ADR 0021 captures the Tier 7 chaos contract; ADR 0025 captures the Tier 6 perf contract; this ADR captures the analogous contract for the differential tier. The chaos / perf / mutation / differential tiers all ship as manual-only workflows for v1.0 — the gating / cadence decision is deferred until after the project's GitHub repo is set up and there is real PR traffic to measure runtime, flakiness, and runner-cost trade-offs against.
Decisions¶
1. The differential tier is a Tier 5 sibling, not a new pyramid number¶
The testing-strategy document defines a seven-tier pyramid. The differential tier reuses the same input corpus as Tier 5 (conformance); only the setup data is rewritten before each replay. Operationally and conceptually it's a Tier 5 sibling rather than a new pyramid step.
This mirrors the mutation tier (ADR 0026), which is also intentionally not numbered into the pyramid because its unit of analysis is a delta from a stored baseline, not a fresh assertion.
2. Three perturbation modes; v1.0 ships row-order only¶
| Mode | Name | What it permutes | Re-recording cost | v1.0 status |
|---|---|---|---|---|
| A | Row-order | Reverse the order of every INSERT INTO … VALUES (…), (…), … tuple list |
None — comparator re-uses recorded expected.json |
ships |
| B | Value-shift | Add a fixed offset (+ 1000 to ints, + INTERVAL 7 DAY to dates) to columns NOT exercised by ORDER BY / WHERE / LIMIT |
Requires operator BigQuery time to re-record a perturbed-sibling corpus | deferred to v1.0.x |
| C | Schema-reorder | Permute the CREATE TABLE column order while preserving row identity |
Requires operator BigQuery time AND careful per-fixture analysis to identify "projects by name vs by index" | deferred to v1.0.x |
Mode A is row-order reversal — the parser walks every VALUES
clause in setup.sql and emits the tuple list in reverse. This
catches the largest class of shortcut bugs (anything sensitive to
"first row inserted" semantics) and has the lowest friction (no
re-recording required because the row set is unchanged; only the
order changes).
Modes B and C require BigQuery time the project doesn't have for v1.0; both are tracked as v1.0.x scope.
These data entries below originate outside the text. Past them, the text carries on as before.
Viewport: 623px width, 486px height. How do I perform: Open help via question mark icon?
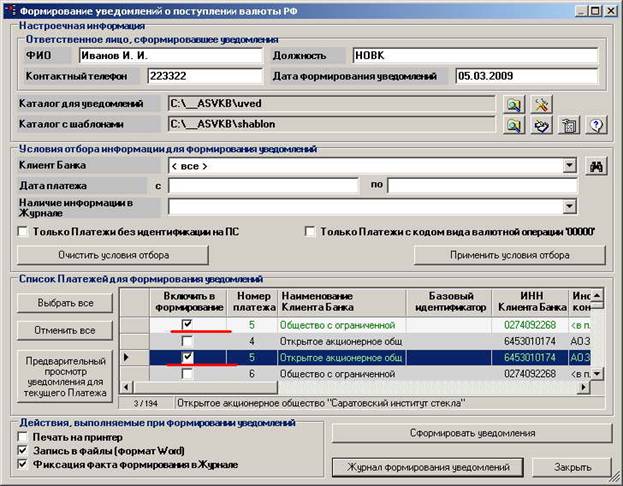tap(597, 125)
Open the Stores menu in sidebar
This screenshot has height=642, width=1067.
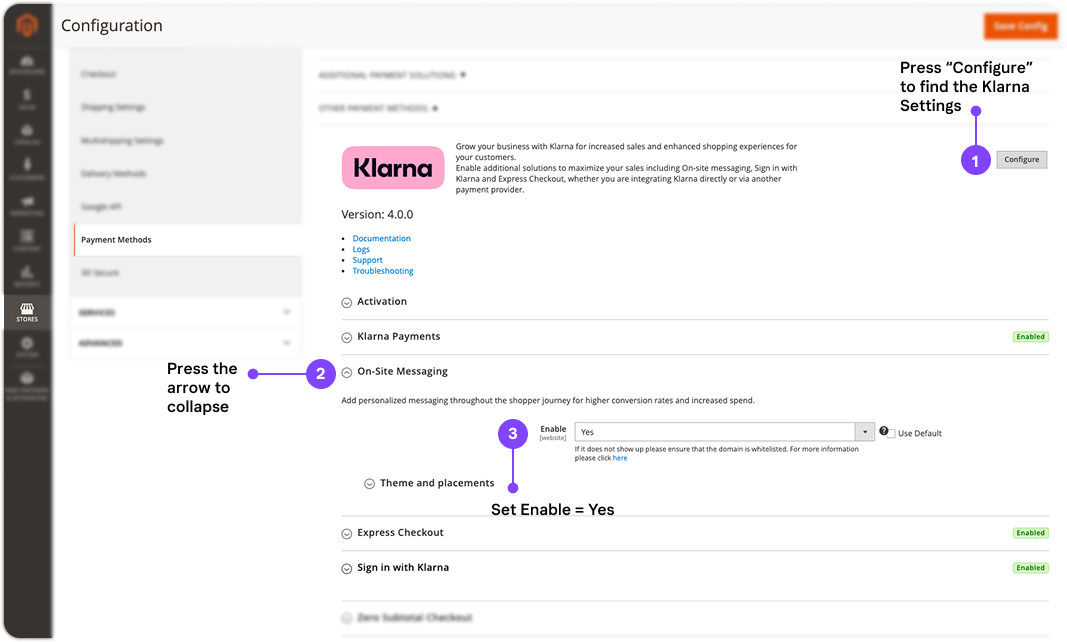click(x=26, y=312)
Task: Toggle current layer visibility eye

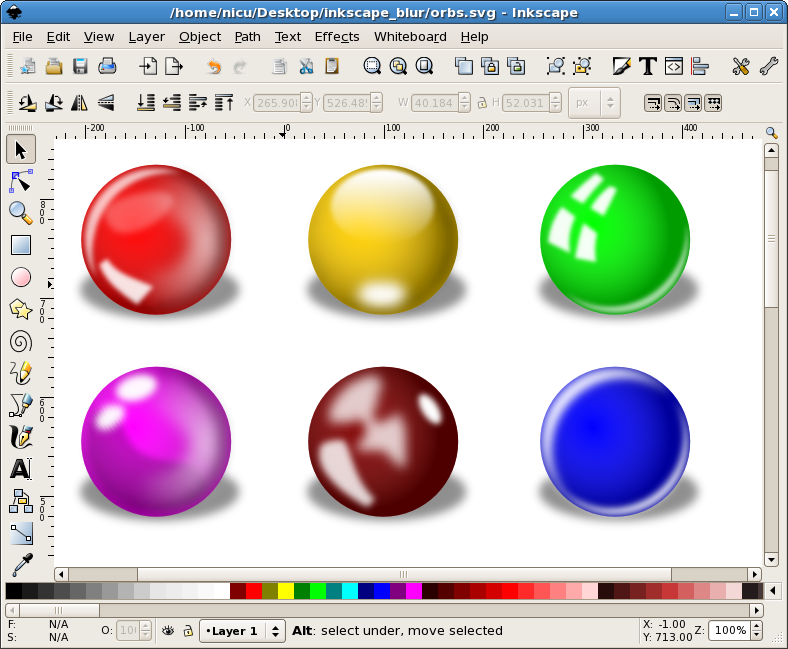Action: tap(168, 631)
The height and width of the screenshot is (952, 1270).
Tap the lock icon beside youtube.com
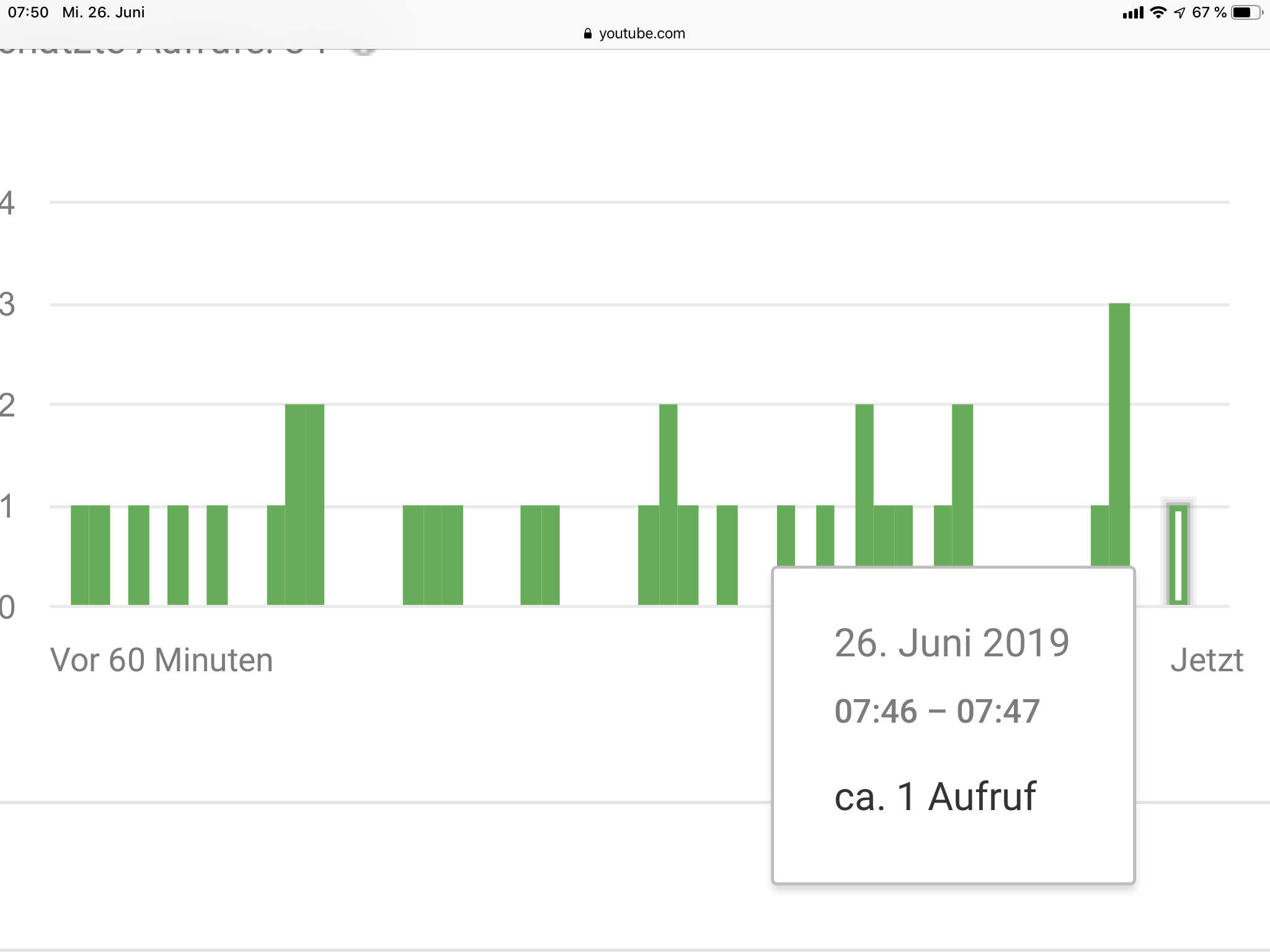click(587, 33)
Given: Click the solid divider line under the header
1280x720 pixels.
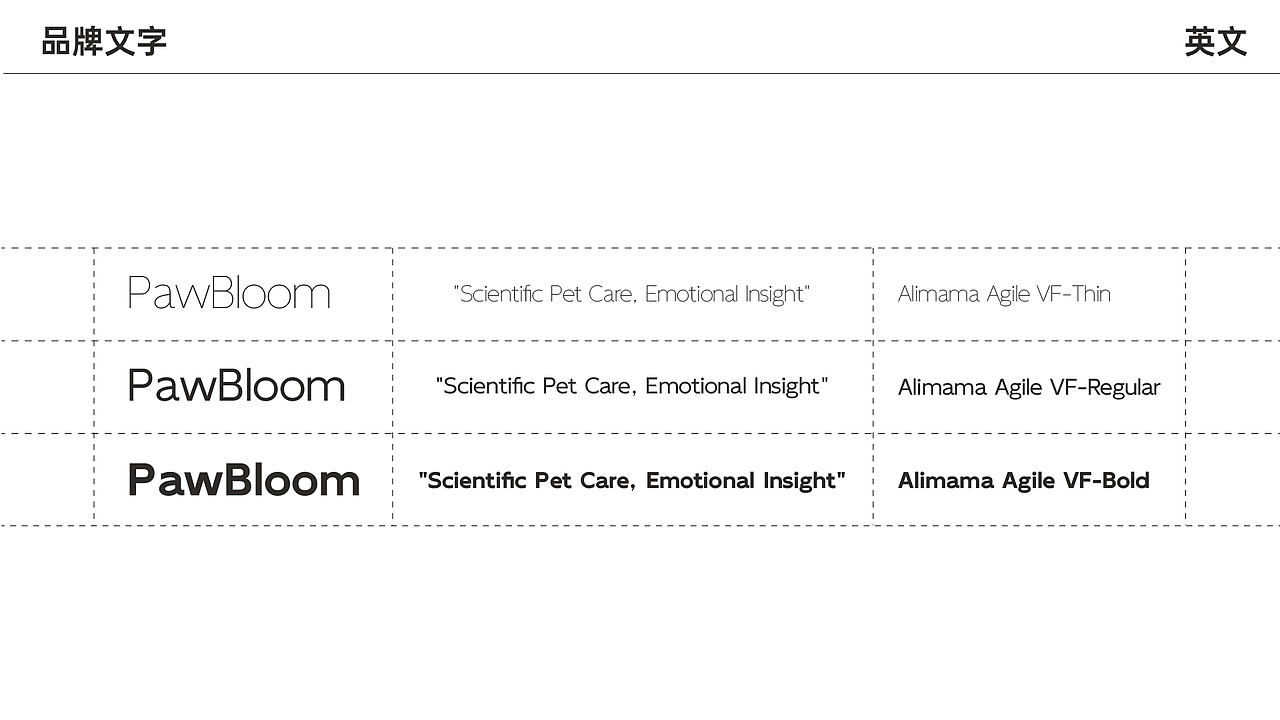Looking at the screenshot, I should 640,73.
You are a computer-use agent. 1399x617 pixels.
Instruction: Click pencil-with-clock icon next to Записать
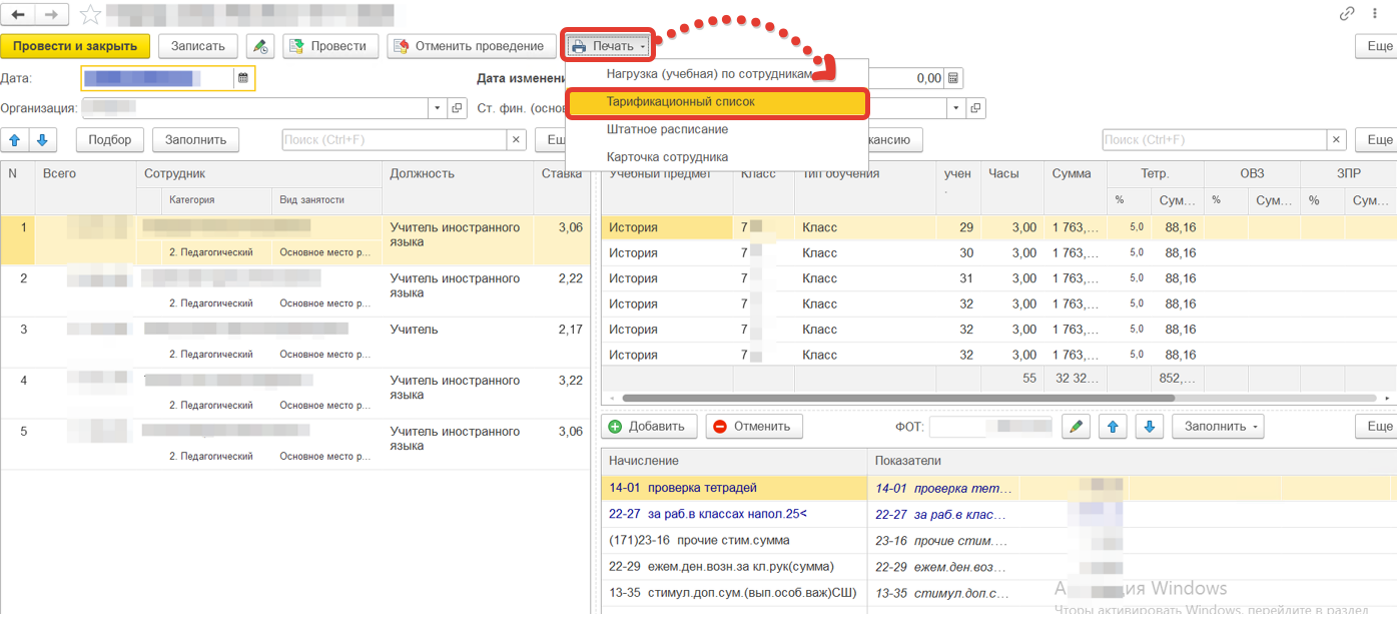260,46
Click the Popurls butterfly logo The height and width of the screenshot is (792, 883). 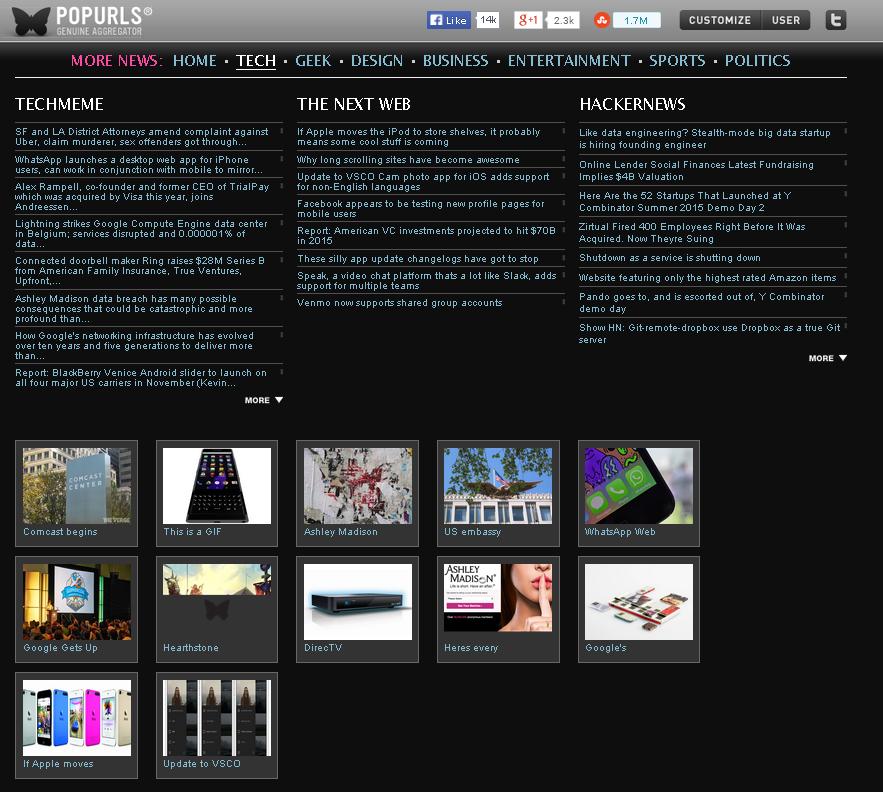[30, 20]
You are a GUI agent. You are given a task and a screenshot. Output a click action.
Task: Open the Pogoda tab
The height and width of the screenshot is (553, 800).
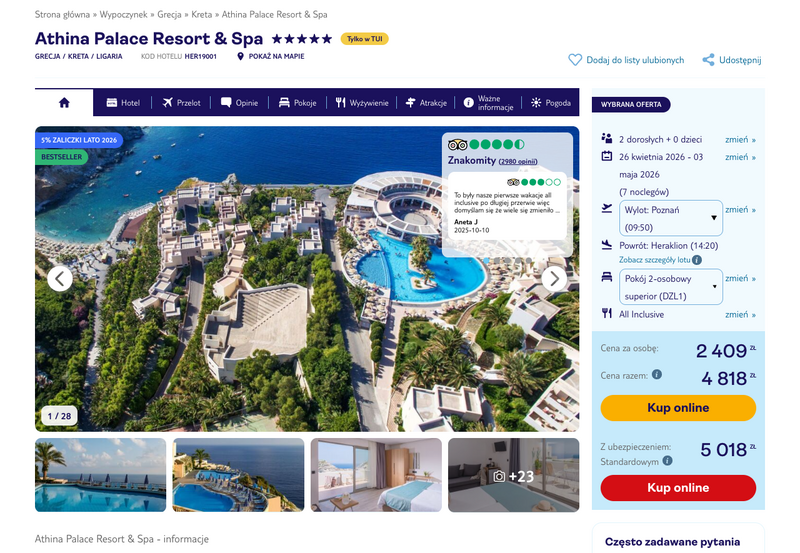(551, 103)
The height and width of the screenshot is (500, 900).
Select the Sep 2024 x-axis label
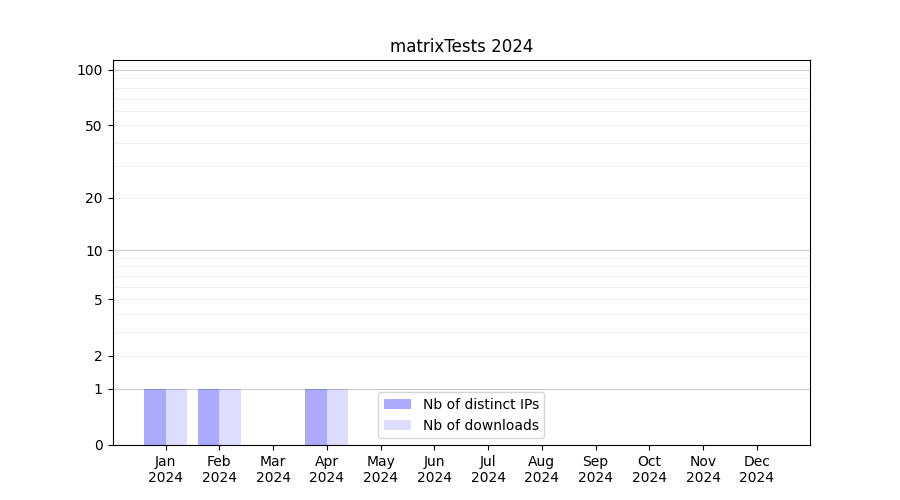pyautogui.click(x=595, y=469)
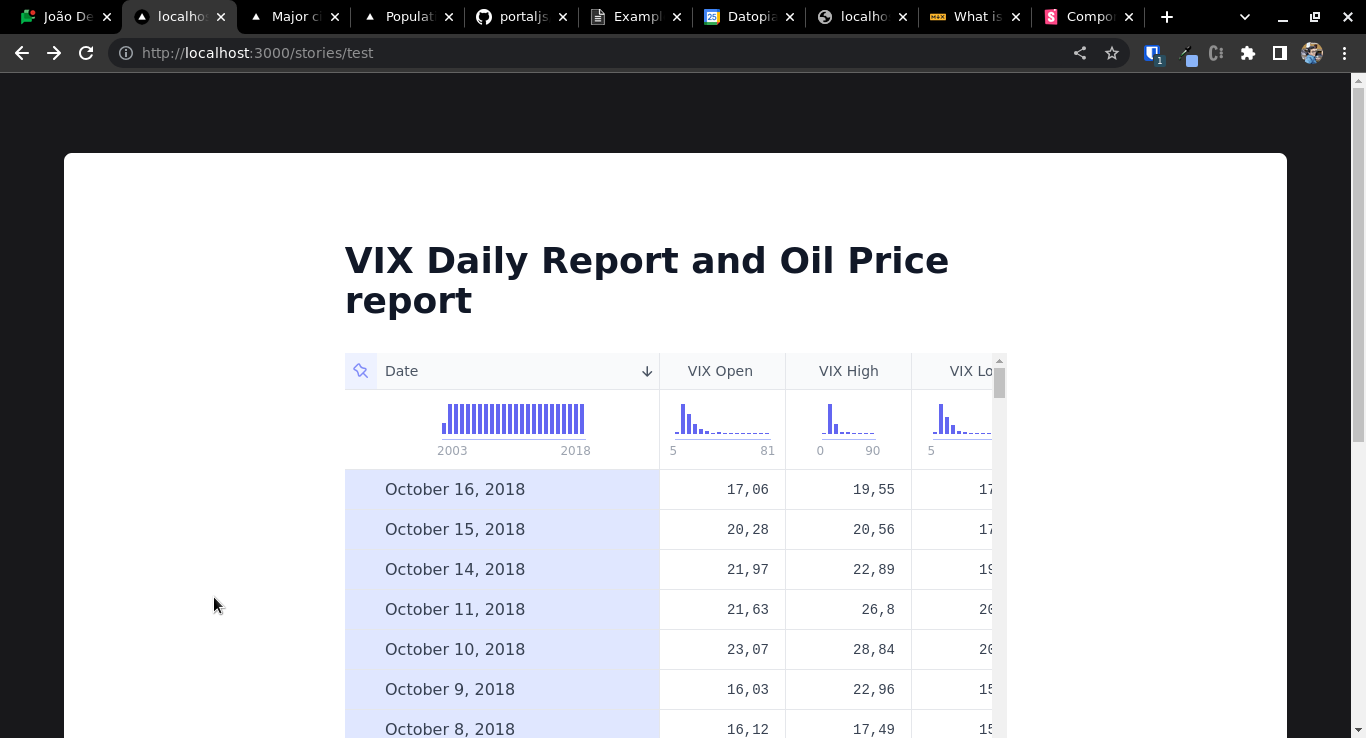Open a new browser tab
Screen dimensions: 1366x738
(1167, 17)
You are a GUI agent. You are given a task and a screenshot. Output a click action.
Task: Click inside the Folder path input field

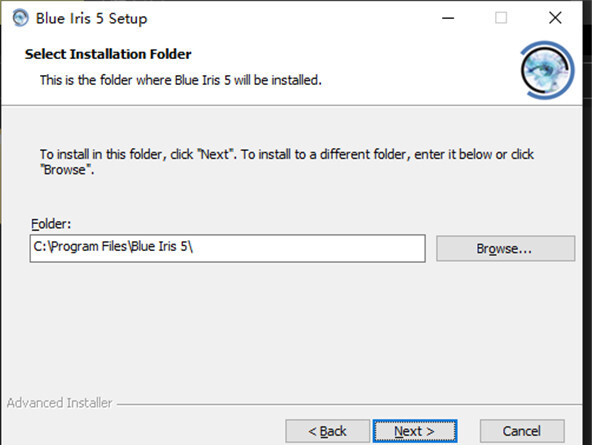(x=228, y=248)
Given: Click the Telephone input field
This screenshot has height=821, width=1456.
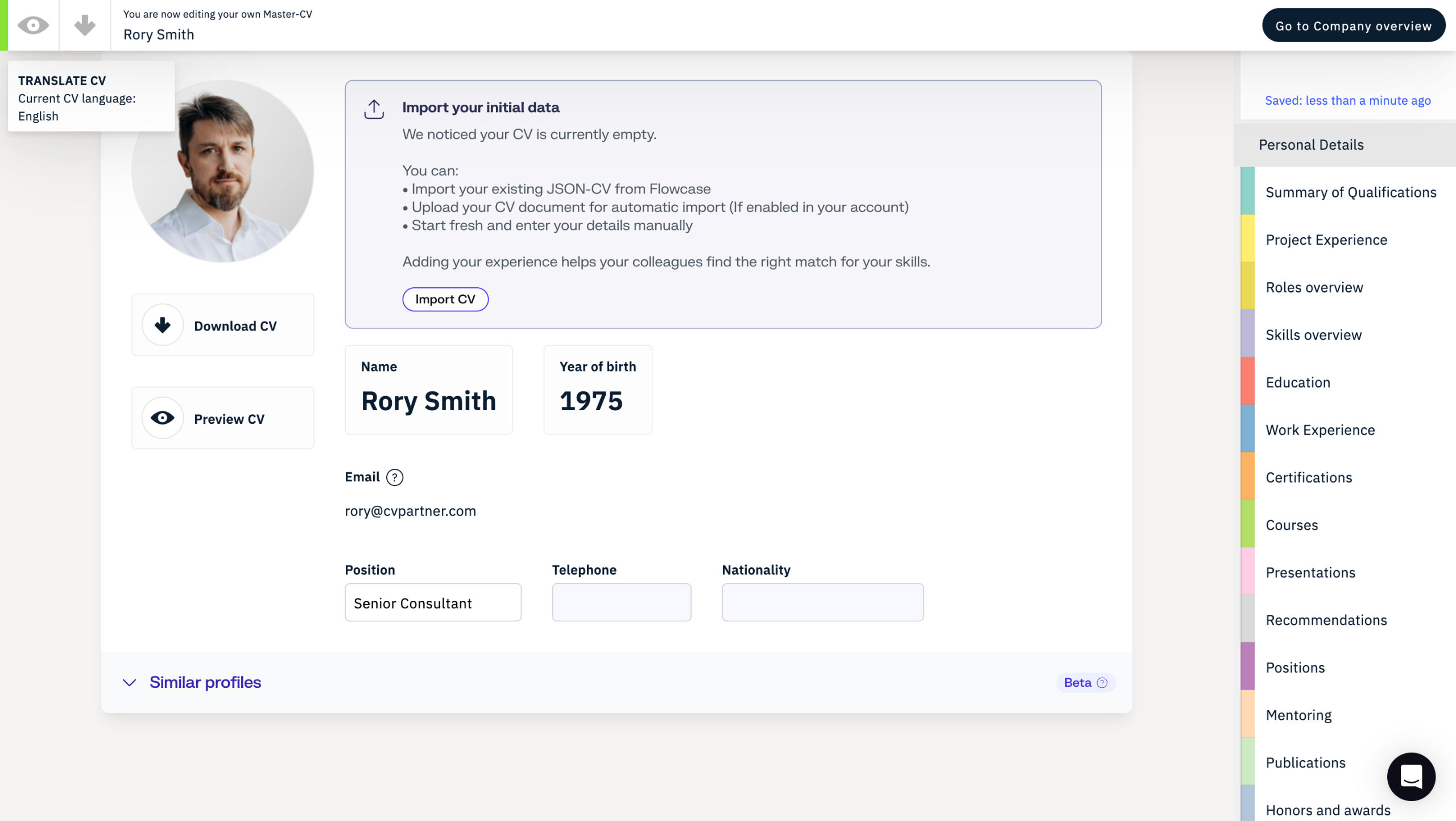Looking at the screenshot, I should click(621, 603).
3. Eligibility checks short-circuit non-perturbable fixtures¶
The runner ships an:func:tests.conformance._row_order_perturbation.is_perturbable
gate that returns (False, reason) for any fixture whose
semantics make row-order perturbation either meaningless (no setup
data) or actively misleading (row order is contractually pinned by
the query). The structural skips:
- No
setup.sqlor noINSERT … VALUESin setup. setup_rest.jsonsetup (Phase 8 row-access fixtures).headers.jsoncaller-identity pinning.parameters.jsonorjob_config.jsonpinning request shape.
The semantic skips:
- Query has top-level
ORDER BY— row order is the contract. - Query has
LIMIT(anywhere; nested or top-level) — content of result rows is non-deterministic withoutORDER BY, which BigQuery itself documents. - Query uses
ARRAY_AGG/STRING_AGG/ANY_VALUE/APPROX_QUANTILES/APPROX_TOP_COUNT/APPROX_TOP_SUM/HLL_COUNT.INIT/HLL_COUNT.MERGE_PARTIAL— output content depends on input row order by BigQuery's own contract. - Query uses
ROW_NUMBER/RANK/DENSE_RANK/PERCENT_RANK/CUME_DIST/NTILE/FIRST_VALUE/LAST_VALUE/NTH_VALUE/LAG/LEAD— conservatively skipped because verifying everyOVERclause carries an explicitORDER BYrequires an OVER-clause parser that's out of scope for v1.0. - Query uses
TABLESAMPLE— sampling is row-order-dependent by spec.
The eligibility list is intentionally conservative — false-positive "divergences" caused by skipping legitimately-non-deterministic queries would drown the genuine shortcut-bug signal. The v1.0 differential pass exercises ~77 of the ~1141 SQL fixtures (the remainder are skipped per the rules above). The signal-to-noise ratio matters more than the absolute coverage number.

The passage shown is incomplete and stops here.